Y el próximo miércoles otro probable viacrucis blanco. Pero, vamos a ver, ¿es que el Madrid no puede salir a jugar al fútbol como viene haciendo casi toda la liga? El otro día un exfutbolista relevante decía en televisión que “claro, había que entender a Mourinho pensando en cómo parar con su equipo al torbellino de juego azulgrana”, a lo que Alkorta, que de esto sabe algo, le respondía: “con su equipo no, con su equipazo”. Y es que, al menos de nombres, todos coincidimos en que el Real no ha tenido en su vida una plantilla tan buena como la actual porque, entre otras cosas, ha costado la friolera de 500 millones, euro arriba o abajo. Sólo un detalle, el mejor partido que ha hecho en los últimos tres años el Madrid con el Barsa, hablando de jugar con sus valiosas armas, lo hizo en el Nou Camp con Pellegrini en el banquillo, cuando sólo la mala suerte del remate de Cristiano con Valdés ya casi batido le impidió puntuar; resultado que le hubiese otorgado ni más ni menos que la liga; ésa que acabó con 102 puntos. Sin ese accidente  la historia doméstica del fútbol español sería otra: ni habría tanto alemán,  turcos ni portugueses cantamañanas en el Real, ni el Barsa tendría tantos títulos,  las arcas blancas atesorarían algunos cientos de millones más y su señorío, el de verdad, no el de ‘dedinhos’, pisotones y patadas rastreras, ondearía tan alto como siempre. Y, lo que no es baladí, mucha menos crispación estéril entre los lamentablemente ‘aforofados’ seguidores blancos.

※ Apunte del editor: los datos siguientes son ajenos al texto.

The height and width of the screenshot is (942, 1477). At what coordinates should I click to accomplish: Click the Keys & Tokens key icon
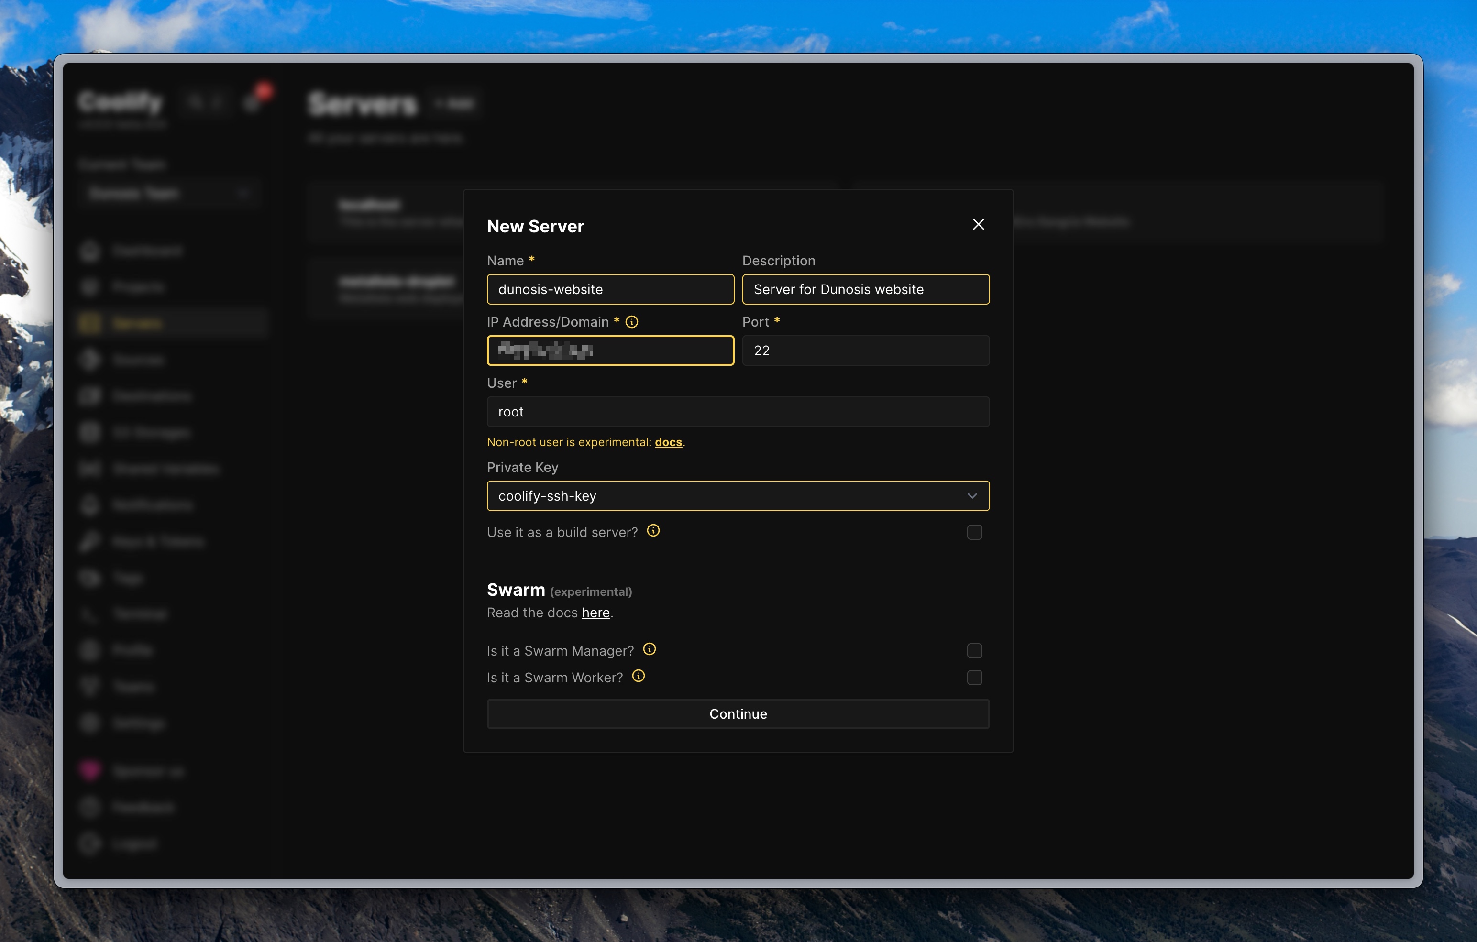(90, 541)
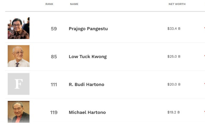Open R. Budi Hartono's profile link
This screenshot has height=137, width=205.
tap(86, 84)
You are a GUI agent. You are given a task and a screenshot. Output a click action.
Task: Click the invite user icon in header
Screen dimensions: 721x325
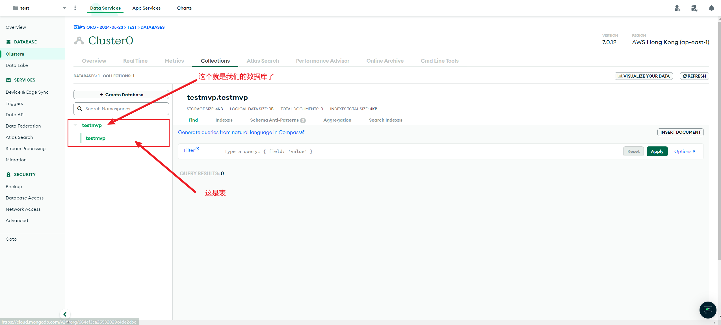(x=677, y=8)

Tengo para mí, que diría mi admirado Ibarra, que a Mourinho no lo ficharon para golear al Granada o al Getafe, con todos mis respetos, o para ganarle al Sevilla o al Valencia, cosa  siempre  de lo más normal, sino para acabar con la hegemonía culé y ganar títulos. Y ya me dirán ustedes.
Claro que de momento tenemos la liga a mano, pensará más de uno. Pero ojo, que los cinco puntos son volátiles; de ellos hay tres muy dudosos con la visita a Barcelona. ¿Y la Champions? ¡Uf!, el horno no está para bollos.